>> begin Provided data

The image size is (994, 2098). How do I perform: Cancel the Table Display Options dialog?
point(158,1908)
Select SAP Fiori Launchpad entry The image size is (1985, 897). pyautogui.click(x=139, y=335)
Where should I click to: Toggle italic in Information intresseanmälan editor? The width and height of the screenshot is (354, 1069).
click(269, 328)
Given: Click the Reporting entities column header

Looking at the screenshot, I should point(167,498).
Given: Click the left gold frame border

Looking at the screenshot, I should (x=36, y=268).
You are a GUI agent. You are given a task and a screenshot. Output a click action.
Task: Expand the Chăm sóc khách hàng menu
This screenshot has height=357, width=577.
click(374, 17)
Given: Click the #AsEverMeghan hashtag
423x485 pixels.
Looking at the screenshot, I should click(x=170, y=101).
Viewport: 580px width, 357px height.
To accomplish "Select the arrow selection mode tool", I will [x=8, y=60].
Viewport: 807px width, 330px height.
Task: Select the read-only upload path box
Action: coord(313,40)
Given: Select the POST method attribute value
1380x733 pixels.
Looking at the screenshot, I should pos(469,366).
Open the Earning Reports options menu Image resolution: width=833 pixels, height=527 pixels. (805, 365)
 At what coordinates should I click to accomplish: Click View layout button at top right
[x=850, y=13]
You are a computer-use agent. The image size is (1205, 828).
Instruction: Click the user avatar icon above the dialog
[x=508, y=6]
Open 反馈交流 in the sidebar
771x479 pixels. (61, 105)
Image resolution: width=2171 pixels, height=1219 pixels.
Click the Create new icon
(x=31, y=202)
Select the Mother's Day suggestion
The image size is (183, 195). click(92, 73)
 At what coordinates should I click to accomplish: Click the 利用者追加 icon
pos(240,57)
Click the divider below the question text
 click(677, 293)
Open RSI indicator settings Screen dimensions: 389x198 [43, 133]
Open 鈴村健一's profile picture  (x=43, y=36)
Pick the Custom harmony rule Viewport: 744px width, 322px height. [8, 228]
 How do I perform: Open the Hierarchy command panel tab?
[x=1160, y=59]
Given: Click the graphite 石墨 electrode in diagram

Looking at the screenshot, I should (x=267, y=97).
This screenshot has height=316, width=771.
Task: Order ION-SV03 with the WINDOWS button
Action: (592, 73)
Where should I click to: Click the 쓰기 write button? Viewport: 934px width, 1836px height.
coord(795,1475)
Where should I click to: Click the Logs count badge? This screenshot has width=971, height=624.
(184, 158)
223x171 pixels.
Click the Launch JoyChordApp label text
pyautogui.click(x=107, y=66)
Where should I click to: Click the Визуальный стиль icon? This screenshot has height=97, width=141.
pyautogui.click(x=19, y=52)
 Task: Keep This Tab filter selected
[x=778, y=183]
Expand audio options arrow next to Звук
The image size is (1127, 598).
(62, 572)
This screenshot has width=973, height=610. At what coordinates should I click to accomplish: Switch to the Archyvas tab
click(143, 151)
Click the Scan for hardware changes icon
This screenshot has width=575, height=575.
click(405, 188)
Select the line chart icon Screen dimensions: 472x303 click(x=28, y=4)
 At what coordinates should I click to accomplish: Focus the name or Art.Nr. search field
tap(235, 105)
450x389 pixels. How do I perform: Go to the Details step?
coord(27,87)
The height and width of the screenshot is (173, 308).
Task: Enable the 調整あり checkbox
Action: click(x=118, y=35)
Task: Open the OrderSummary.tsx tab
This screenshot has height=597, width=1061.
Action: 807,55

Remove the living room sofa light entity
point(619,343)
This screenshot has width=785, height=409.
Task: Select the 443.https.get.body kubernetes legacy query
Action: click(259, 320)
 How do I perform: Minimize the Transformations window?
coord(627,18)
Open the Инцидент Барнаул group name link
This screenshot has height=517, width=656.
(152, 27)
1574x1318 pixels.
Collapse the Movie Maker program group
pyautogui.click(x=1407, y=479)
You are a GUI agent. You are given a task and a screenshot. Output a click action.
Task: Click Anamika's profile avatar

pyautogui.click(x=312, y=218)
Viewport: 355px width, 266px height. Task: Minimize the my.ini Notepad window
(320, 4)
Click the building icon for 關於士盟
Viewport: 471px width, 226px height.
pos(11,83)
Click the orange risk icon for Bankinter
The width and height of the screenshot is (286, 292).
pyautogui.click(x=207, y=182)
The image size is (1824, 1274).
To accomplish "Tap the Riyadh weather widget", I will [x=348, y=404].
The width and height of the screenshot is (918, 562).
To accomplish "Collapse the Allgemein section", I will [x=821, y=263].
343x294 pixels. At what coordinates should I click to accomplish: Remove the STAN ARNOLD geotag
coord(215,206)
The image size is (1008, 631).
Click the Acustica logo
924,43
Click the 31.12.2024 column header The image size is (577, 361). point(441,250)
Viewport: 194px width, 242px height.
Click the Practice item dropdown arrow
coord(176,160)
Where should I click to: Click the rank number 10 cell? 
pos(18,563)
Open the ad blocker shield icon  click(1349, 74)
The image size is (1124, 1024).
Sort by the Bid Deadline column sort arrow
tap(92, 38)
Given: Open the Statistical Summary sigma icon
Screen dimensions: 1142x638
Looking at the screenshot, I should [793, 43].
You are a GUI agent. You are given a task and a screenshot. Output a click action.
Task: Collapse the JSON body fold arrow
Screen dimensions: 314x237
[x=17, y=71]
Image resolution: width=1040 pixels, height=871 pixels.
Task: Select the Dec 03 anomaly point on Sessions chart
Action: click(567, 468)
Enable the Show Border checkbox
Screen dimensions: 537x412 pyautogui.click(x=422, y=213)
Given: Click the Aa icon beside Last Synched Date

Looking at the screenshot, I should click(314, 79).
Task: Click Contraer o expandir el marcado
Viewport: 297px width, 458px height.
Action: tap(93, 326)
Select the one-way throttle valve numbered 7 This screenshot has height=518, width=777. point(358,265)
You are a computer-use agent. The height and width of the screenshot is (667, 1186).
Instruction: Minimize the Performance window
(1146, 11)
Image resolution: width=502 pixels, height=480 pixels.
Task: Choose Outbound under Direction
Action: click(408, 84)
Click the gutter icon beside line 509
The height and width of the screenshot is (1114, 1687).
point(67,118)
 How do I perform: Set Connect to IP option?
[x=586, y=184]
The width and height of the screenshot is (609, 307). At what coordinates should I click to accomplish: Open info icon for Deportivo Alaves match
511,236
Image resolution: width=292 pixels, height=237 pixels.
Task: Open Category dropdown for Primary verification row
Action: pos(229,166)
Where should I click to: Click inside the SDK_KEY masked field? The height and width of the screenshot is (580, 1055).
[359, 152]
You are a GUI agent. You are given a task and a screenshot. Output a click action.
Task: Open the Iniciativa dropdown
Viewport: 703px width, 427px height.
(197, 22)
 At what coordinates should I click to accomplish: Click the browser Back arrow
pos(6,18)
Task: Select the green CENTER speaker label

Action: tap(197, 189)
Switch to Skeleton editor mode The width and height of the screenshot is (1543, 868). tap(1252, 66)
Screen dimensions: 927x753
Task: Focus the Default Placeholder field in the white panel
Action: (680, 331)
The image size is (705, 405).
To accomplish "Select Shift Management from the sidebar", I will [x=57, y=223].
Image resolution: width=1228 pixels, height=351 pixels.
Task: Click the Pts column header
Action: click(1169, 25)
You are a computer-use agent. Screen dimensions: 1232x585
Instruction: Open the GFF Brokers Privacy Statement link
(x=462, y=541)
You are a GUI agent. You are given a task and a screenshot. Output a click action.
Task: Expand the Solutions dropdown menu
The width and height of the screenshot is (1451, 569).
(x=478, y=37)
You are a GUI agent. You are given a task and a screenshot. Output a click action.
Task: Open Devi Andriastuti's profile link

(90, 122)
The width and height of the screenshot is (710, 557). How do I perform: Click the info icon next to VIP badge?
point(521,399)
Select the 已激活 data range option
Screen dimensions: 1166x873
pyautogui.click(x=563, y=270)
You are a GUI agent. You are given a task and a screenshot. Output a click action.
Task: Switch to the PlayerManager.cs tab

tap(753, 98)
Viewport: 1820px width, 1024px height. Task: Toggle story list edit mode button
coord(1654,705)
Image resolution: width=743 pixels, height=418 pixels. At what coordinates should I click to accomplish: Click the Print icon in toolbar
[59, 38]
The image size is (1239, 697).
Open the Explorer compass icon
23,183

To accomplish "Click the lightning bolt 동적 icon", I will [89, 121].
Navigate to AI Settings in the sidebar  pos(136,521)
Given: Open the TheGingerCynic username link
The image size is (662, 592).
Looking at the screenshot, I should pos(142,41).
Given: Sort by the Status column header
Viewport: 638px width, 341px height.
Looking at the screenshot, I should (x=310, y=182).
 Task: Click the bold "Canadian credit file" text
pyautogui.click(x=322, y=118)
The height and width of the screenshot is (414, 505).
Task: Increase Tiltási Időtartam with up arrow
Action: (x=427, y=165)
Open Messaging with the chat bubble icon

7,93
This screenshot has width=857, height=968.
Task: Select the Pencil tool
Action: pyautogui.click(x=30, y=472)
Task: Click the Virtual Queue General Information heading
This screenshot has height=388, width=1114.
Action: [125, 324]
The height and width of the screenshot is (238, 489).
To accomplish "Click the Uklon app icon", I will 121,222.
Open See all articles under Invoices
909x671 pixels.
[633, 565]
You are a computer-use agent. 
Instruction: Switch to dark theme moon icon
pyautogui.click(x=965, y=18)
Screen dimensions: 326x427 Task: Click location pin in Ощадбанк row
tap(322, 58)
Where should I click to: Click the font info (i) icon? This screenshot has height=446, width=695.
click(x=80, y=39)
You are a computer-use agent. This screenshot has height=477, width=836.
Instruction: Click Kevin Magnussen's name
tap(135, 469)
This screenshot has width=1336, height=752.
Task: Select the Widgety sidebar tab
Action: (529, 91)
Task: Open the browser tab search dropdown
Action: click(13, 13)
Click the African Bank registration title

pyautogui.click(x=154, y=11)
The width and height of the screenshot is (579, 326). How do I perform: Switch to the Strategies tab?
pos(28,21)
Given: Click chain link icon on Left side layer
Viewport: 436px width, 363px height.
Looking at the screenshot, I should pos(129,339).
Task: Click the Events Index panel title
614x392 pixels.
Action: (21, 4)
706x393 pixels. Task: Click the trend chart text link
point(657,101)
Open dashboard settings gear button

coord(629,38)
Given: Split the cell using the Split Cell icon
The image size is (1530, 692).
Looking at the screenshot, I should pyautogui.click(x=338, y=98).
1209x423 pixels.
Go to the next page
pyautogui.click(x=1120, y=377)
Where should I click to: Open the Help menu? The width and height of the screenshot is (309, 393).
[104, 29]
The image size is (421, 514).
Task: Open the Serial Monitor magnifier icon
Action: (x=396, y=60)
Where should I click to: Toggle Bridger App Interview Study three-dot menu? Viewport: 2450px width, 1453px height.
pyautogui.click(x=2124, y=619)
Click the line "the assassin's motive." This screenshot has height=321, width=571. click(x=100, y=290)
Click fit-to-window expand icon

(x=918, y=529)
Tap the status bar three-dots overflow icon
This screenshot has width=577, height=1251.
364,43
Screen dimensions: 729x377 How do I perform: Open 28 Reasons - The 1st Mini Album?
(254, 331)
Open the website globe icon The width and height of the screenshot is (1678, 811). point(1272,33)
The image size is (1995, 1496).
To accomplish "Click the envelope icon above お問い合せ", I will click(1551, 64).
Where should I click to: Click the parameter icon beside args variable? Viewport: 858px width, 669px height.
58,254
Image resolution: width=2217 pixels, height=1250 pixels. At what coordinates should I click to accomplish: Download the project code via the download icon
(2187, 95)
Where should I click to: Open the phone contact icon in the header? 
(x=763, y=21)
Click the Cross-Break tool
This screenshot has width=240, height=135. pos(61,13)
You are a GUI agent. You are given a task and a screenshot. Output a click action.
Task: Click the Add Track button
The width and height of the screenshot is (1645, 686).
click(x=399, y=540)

>> end Provided data

- [What you will do]: Update the material from its first line through the line containing "771x479 pixels. (61, 105)". Replace "gold" with "silver" and keep everything else the same.

- [Worked solution]:
The image size is (994, 2098). How do I perform: Cancel the Table Display Options dialog?
point(158,1908)
Select SAP Fiori Launchpad entry The image size is (1985, 897). pyautogui.click(x=139, y=335)
Where should I click to: Toggle italic in Information intresseanmälan editor? The width and height of the screenshot is (354, 1069).
click(269, 328)
Given: Click the Reporting entities column header

Looking at the screenshot, I should point(167,498).
Given: Click the left silver frame border

Looking at the screenshot, I should (x=36, y=268).
You are a GUI agent. You are given a task and a screenshot. Output a click action.
Task: Expand the Chăm sóc khách hàng menu
This screenshot has height=357, width=577.
click(374, 17)
Given: Click the #AsEverMeghan hashtag
423x485 pixels.
Looking at the screenshot, I should click(x=170, y=101).
Viewport: 580px width, 357px height.
To accomplish "Select the arrow selection mode tool", I will [x=8, y=60].
Viewport: 807px width, 330px height.
Task: Select the read-only upload path box
Action: coord(313,40)
Given: Select the POST method attribute value
1380x733 pixels.
Looking at the screenshot, I should pos(469,366).
Open the Earning Reports options menu Image resolution: width=833 pixels, height=527 pixels. (805, 365)
 At what coordinates should I click to accomplish: Click View layout button at top right
[x=850, y=13]
You are a computer-use agent. The image size is (1205, 828).
Instruction: Click the user avatar icon above the dialog
[x=508, y=6]
Open 反馈交流 in the sidebar
771x479 pixels. (61, 105)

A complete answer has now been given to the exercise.